One of the main advantages of quantum computing is its ability to perform calculations much faster than even the most powerful supercomputers today. A task that would take a traditional supercomputer 10,000 years to complete could potentially be done by a quantum computer in just four minutes. Quantum computers can also tackle more complex problems and run highly sophisticated simulations. An Australian company has developed software that claims to enhance the performance of quantum computing, further expanding its capabilities.

However, a major drawback of quantum computers is their susceptibility to errors. Efforts are underway to build computers that can identify and correct their own mistakes, but quantum errors are likely to persist. Nevertheless, recent breakthroughs in error correction have been achieved, bringing large-scale quantum computers closer to reality. It’s worth noting that classical computers will still be necessary even with highly accurate quantum computers. The fundamental difference lies in how data is represented: classical computers use binary digits (0s and 1s), while quantum computers use qubits that can represent multiple states simultaneously.

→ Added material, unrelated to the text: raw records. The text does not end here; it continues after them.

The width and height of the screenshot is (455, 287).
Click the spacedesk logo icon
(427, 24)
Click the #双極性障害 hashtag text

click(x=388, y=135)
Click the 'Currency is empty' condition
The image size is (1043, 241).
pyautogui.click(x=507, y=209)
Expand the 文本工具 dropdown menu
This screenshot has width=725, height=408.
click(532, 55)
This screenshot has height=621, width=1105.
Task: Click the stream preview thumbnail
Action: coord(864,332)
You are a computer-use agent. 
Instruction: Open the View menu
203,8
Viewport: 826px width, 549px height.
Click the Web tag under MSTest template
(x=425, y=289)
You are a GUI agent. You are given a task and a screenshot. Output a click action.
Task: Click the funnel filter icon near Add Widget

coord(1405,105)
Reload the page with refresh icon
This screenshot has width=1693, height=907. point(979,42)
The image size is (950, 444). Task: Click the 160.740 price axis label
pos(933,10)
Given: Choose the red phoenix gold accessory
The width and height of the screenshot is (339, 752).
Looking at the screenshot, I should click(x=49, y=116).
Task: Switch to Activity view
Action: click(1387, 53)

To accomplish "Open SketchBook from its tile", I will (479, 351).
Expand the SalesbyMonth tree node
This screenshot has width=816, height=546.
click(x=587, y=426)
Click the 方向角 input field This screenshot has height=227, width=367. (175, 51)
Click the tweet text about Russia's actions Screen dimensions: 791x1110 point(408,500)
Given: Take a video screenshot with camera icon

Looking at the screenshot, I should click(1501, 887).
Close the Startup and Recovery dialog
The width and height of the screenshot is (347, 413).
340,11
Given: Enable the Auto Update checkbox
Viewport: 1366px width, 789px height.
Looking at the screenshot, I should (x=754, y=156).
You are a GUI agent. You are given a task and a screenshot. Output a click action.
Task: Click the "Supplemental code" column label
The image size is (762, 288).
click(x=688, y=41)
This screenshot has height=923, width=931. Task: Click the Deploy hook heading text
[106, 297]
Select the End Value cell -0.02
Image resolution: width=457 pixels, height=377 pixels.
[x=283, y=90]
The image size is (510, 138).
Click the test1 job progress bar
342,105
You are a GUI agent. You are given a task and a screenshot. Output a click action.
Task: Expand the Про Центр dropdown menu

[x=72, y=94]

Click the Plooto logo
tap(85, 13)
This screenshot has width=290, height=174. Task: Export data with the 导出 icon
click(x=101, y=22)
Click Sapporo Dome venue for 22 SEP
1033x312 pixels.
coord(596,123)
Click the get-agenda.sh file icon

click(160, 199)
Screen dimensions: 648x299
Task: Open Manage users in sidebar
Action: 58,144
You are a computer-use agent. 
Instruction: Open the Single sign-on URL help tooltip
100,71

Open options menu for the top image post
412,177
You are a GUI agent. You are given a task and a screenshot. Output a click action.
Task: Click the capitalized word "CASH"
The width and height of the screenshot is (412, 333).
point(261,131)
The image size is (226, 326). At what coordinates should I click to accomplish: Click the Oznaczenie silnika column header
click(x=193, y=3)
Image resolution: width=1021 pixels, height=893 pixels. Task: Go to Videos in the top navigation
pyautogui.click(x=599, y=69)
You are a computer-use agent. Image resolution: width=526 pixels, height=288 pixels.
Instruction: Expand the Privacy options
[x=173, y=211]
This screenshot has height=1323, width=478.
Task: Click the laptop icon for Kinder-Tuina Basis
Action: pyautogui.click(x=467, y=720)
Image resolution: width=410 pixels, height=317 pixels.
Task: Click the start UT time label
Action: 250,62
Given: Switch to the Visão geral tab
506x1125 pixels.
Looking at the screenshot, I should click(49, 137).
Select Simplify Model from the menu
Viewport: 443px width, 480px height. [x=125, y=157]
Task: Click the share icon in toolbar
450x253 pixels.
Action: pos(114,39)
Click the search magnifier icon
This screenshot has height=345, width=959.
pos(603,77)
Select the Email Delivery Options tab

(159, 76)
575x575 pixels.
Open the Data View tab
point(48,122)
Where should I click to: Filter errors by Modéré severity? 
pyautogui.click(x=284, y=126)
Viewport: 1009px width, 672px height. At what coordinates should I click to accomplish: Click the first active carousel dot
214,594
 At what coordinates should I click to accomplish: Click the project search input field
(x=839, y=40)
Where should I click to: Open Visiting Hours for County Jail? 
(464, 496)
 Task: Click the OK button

Despite the challenges, the pace of breakthroughs in quantum computing is accelerating, attracting more organizations and startups to invest in the technology. Major tech companies like Amazon, Google, IBM, Microsoft, and Alibaba have already introduced commercial quantum computing offerings. According to McKinsey, four industries that could benefit from early quantum computing applications are pharmaceuticals, chemicals, automotive, and finance. However, more research and investment are needed to determine which use cases are more viable.

In the pharmaceutical industry, quantum computing has the potential to transform the research and development of molecular structures, speeding up drug discovery and reducing reliance on trial and error. This could lead to faster availability of life-saving drugs and improvements in production, logistics, and supply chains. The estimated revenue impact of using quantum computing in the pharmaceutical industry ranges from $15 billion to $75 billion, depending on the percentage increase in efficiency.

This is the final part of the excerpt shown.